--- START ---

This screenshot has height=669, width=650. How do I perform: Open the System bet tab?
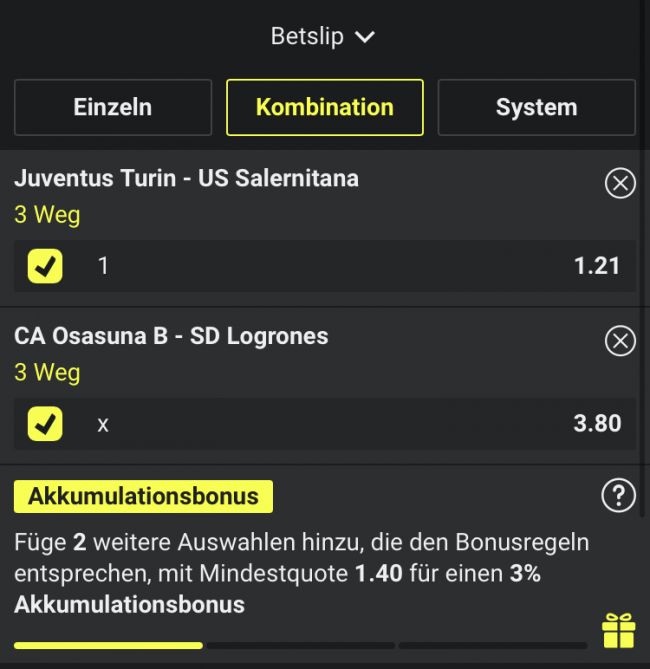(x=536, y=107)
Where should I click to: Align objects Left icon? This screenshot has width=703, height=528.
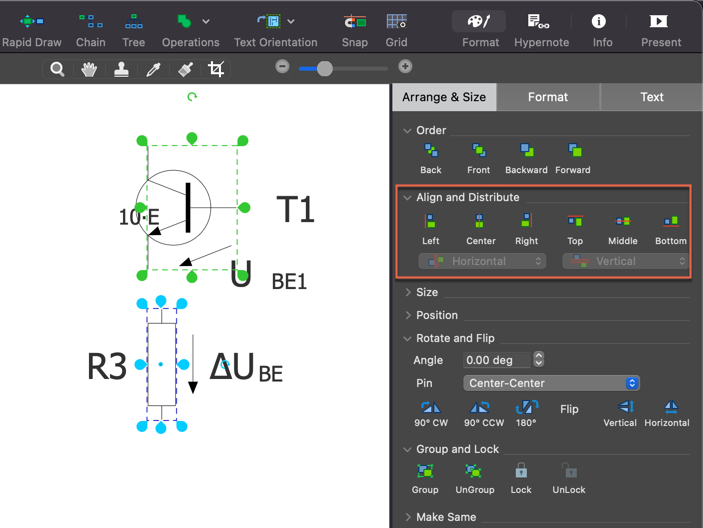[431, 222]
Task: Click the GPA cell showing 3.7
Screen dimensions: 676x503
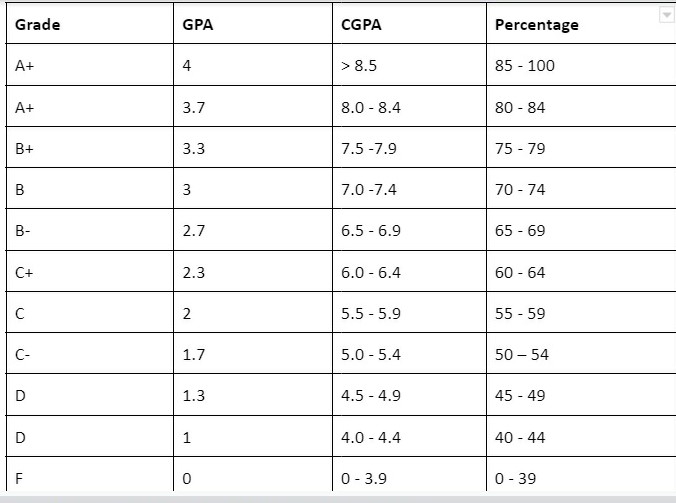Action: pos(194,107)
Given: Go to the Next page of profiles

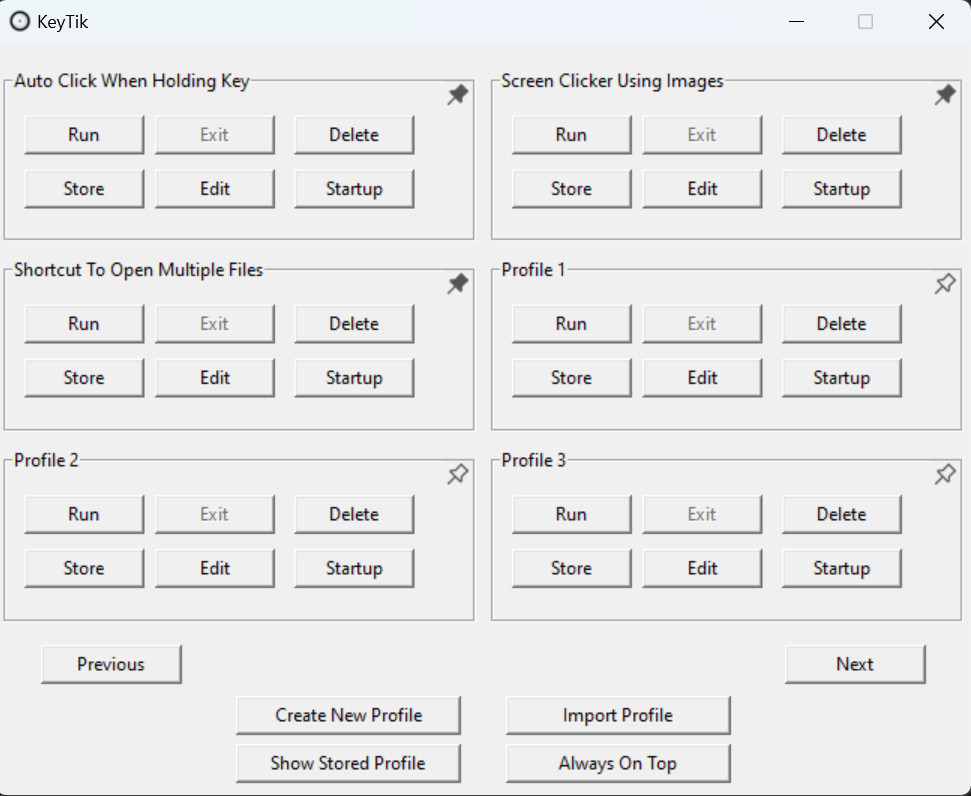Looking at the screenshot, I should coord(855,664).
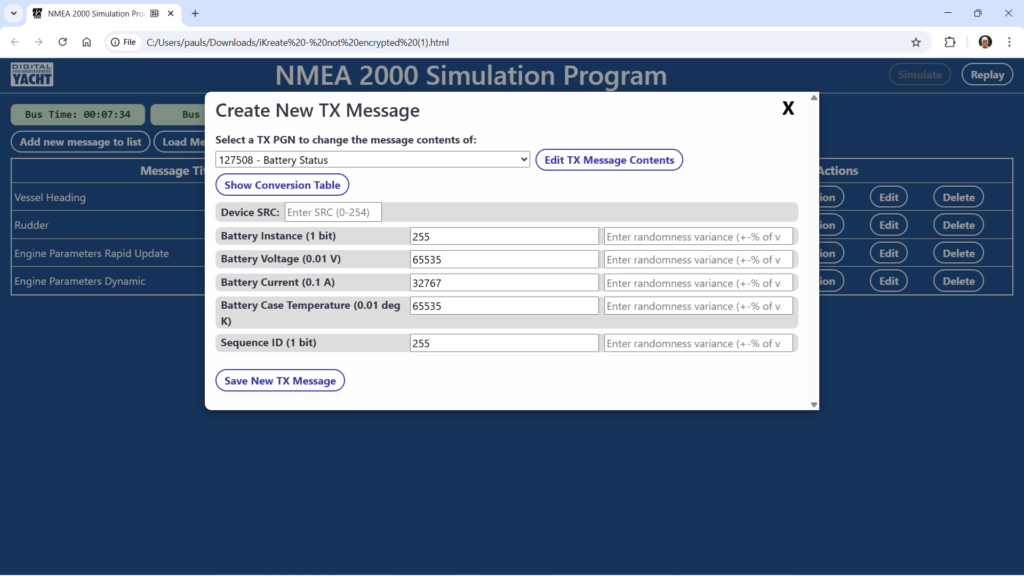Save the new TX message
The height and width of the screenshot is (576, 1024).
click(x=280, y=381)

--- END ---

Task instructions: Leave the pictures aside and print exactly, and only, the lines from the one with "Task: Click the GPA cell showing 3.7" through the end of the data, both included.

Completed task:
Task: Click the GPA cell showing 3.7
Screen dimensions: 676x503
Action: pos(194,107)
Given: Go to the Next page of profiles

Looking at the screenshot, I should coord(855,664).
Save the new TX message
The height and width of the screenshot is (576, 1024).
click(x=280, y=381)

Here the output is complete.